Drawing Room wainscotText by Dr Mary Guyatt, former Director of Jane Austen's House
There are some souvenirs money can’t buy. A friend of my parents was terribly proud of a carved stone corbel he had ‘come upon’ in the masons’ yard of a Normandy cathedral. Someone with whom I shared a flat routinely ‘collected’ ashtrays and dinner plates from smart London restaurants and Cambridge colleges. And then there’s the interesting case of the late Professor John Halperin (1941-2018) who in September 1981 flew home to the United States with a small chunk of Jane Austen’s drawing-room wall tucked into his luggage.
While I have no idea what happened to the Norman corbel or my flatmate’s dishes, I am delighted to report that Professor Halperin’s acquisition was reunited with Jane Austen’s House, the property from whence it originated, in March 2019. Now encapsulated in a beautifully shiny acrylic block, the late professor evidently treasured his bit of Jane Austen’s wall and was careful to label it and list it among his valuables prior to his death.

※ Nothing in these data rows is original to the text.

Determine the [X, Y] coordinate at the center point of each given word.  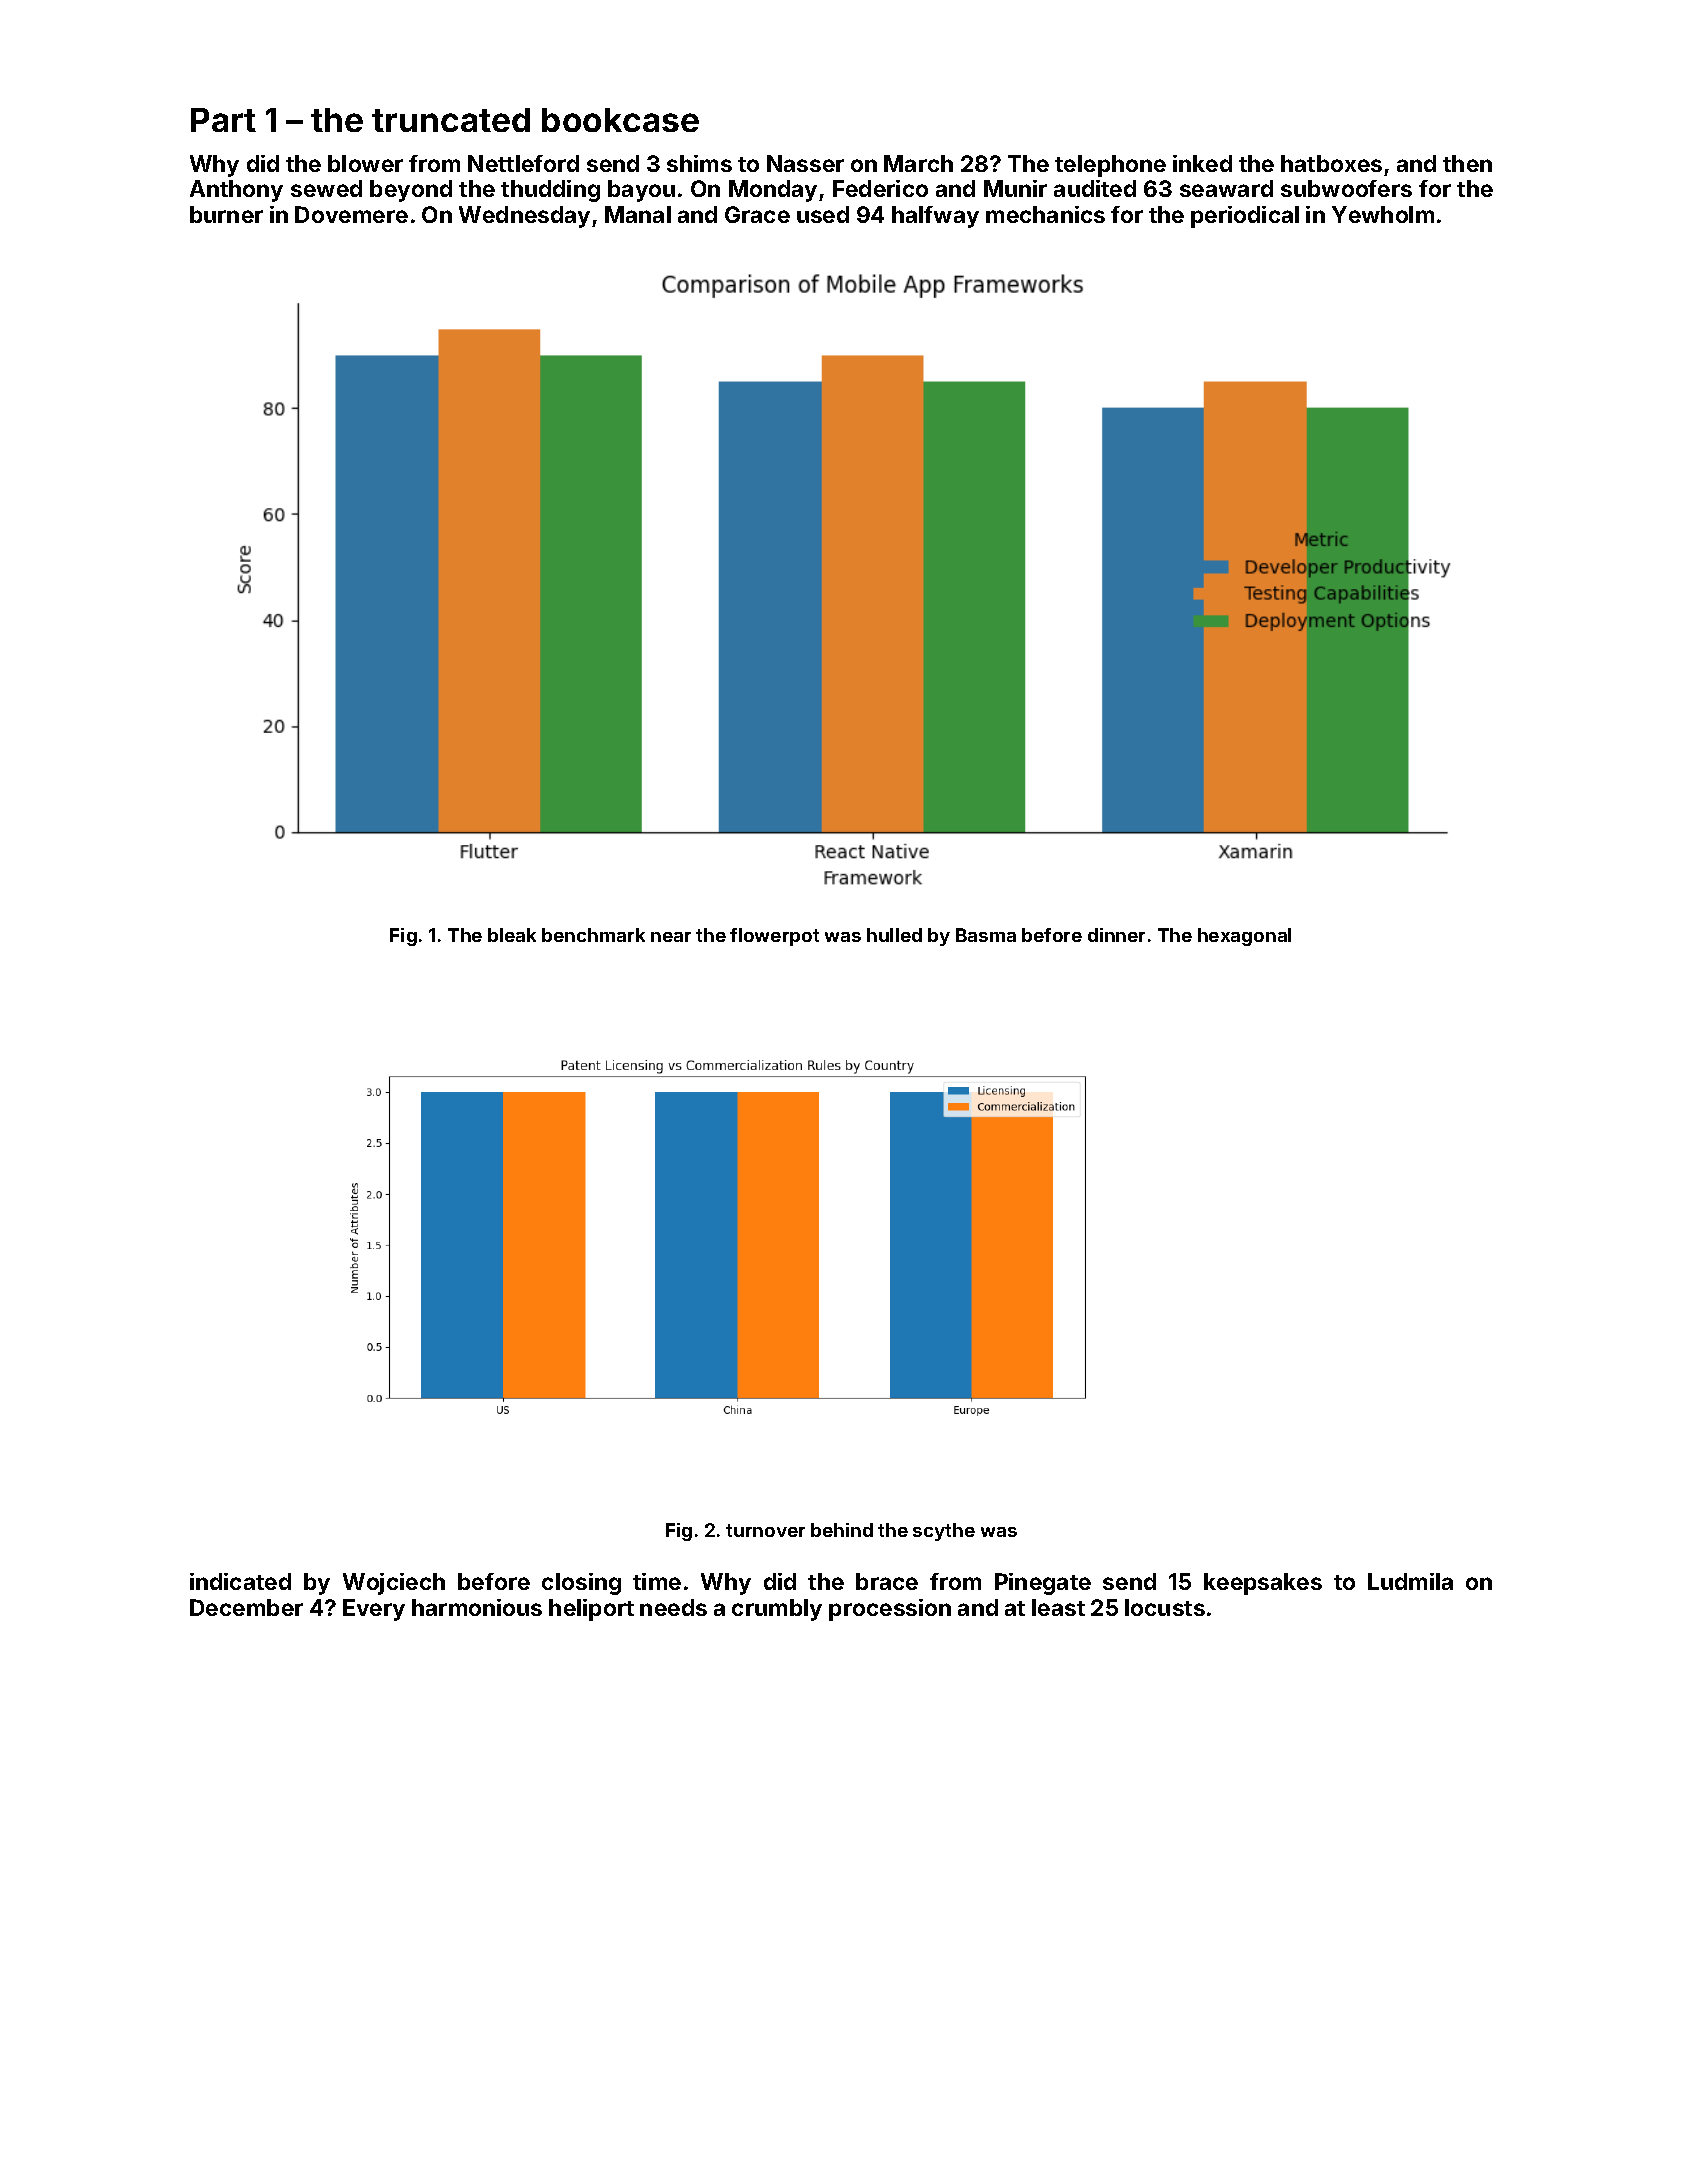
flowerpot [774, 937]
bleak [512, 935]
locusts [1165, 1607]
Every [374, 1610]
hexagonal [1244, 937]
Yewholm [1383, 214]
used [823, 214]
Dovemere [351, 214]
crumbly [777, 1610]
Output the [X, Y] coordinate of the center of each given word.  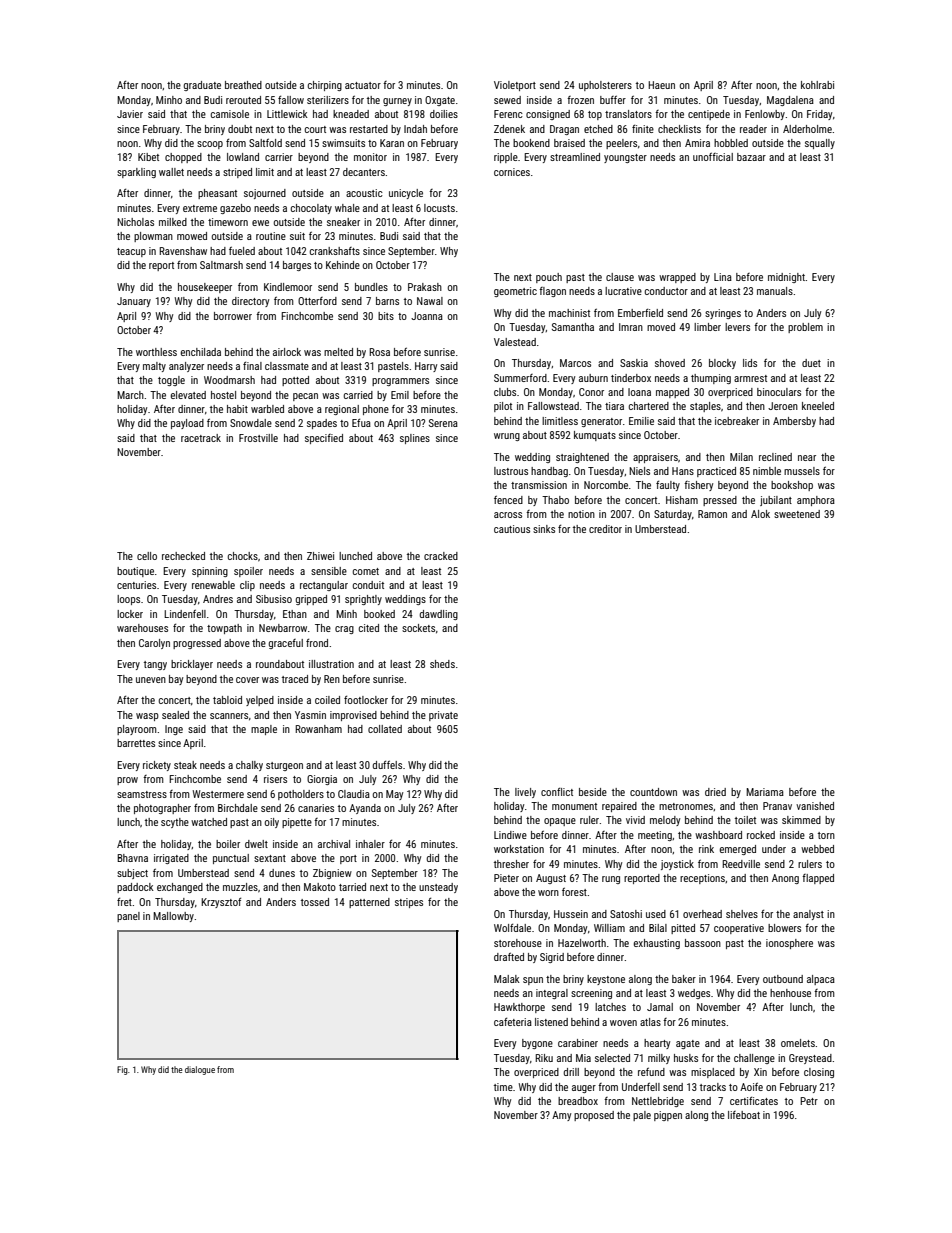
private [443, 716]
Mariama [765, 792]
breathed [243, 85]
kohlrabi [817, 85]
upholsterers [605, 86]
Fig [122, 1070]
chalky [249, 766]
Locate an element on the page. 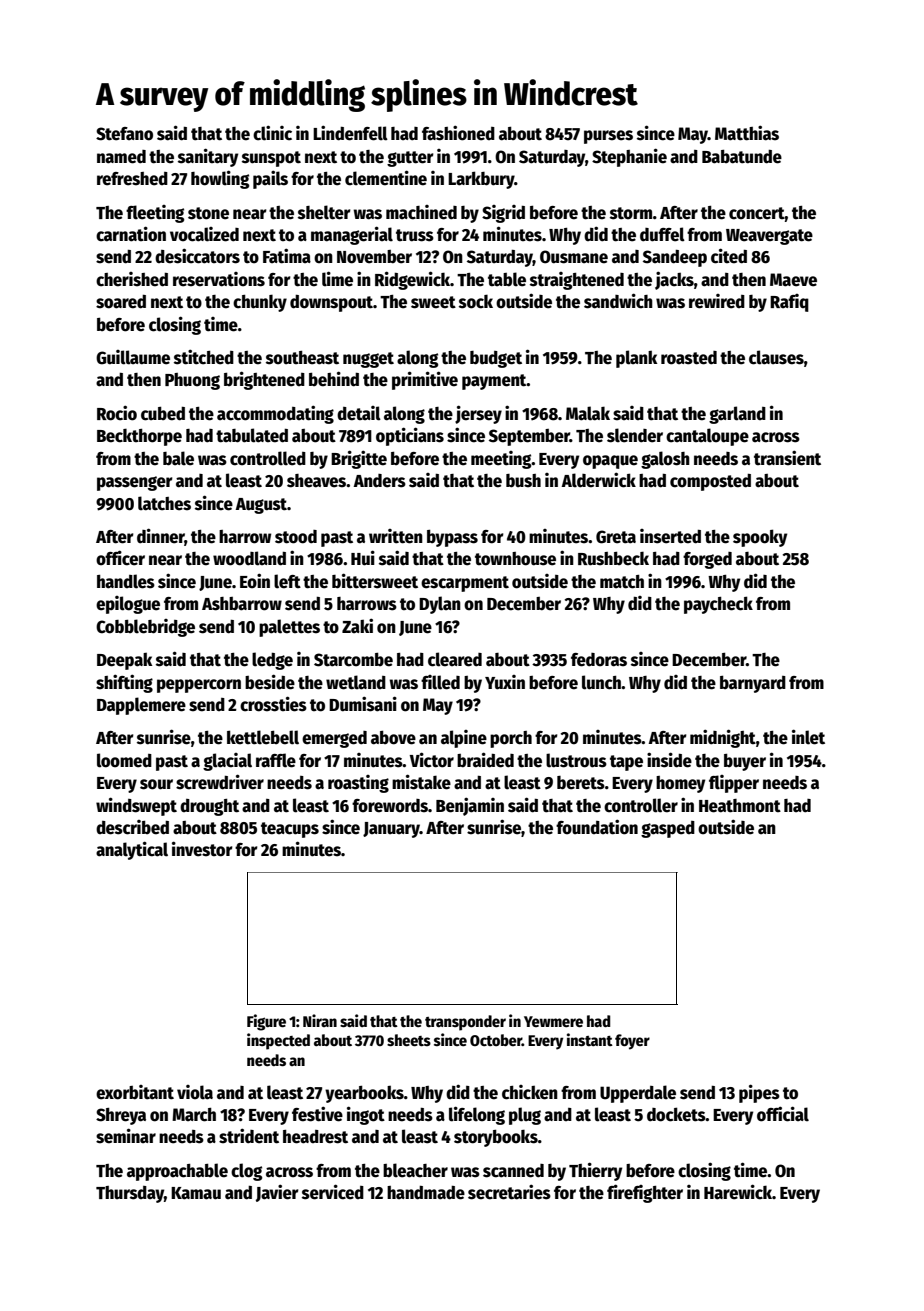 The height and width of the page is (1311, 924). Stefano is located at coordinates (124, 134).
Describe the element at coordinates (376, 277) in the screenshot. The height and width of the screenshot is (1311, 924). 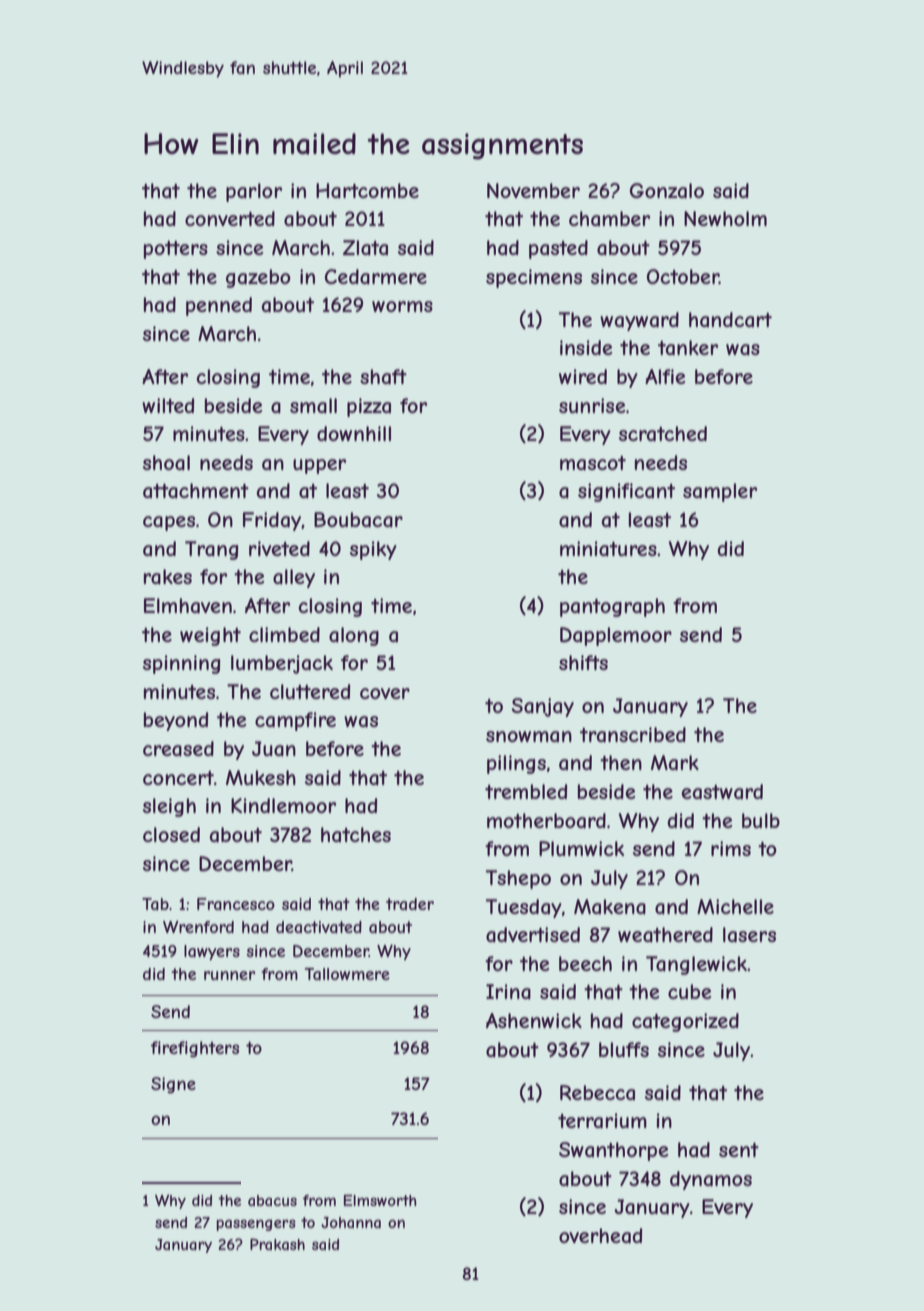
I see `Cedarmere` at that location.
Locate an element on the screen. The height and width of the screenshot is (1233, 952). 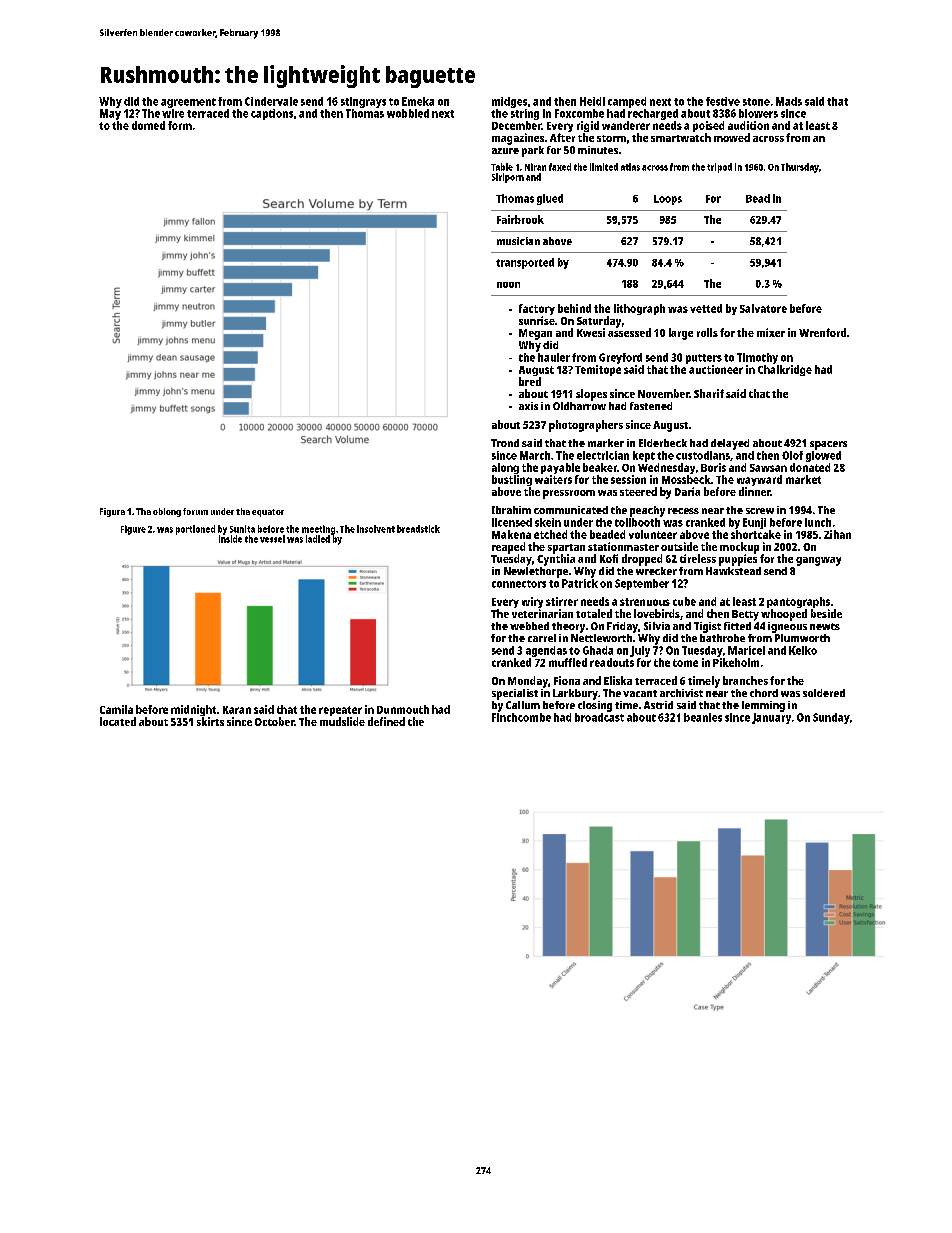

To be clear, unlike my other examples Professor Halperin was no thief. He was a devoted biographer of Jane Austen and it was on this basis that the fragment was presented to him by Elizabeth Jenkins, a founding member of the Jane Austen Society in 1981. According to the professor’s own label it had come loose during the renovation works which took place early in the Museum’s history. The date was around 1950 and years before the new conservation sciences of plaster and paint analysis would make an institution the best home for such an object.
With the return of the fragment to Jane Austen’s House we see how many facets there are to Austen’s material culture and legacy. This humble fragment of the house – complete with animal hair and apparently thick with grease – has gently assumed the status of a relic; a precious, portable antiquity from the ‘shrine’ that is the author’s home.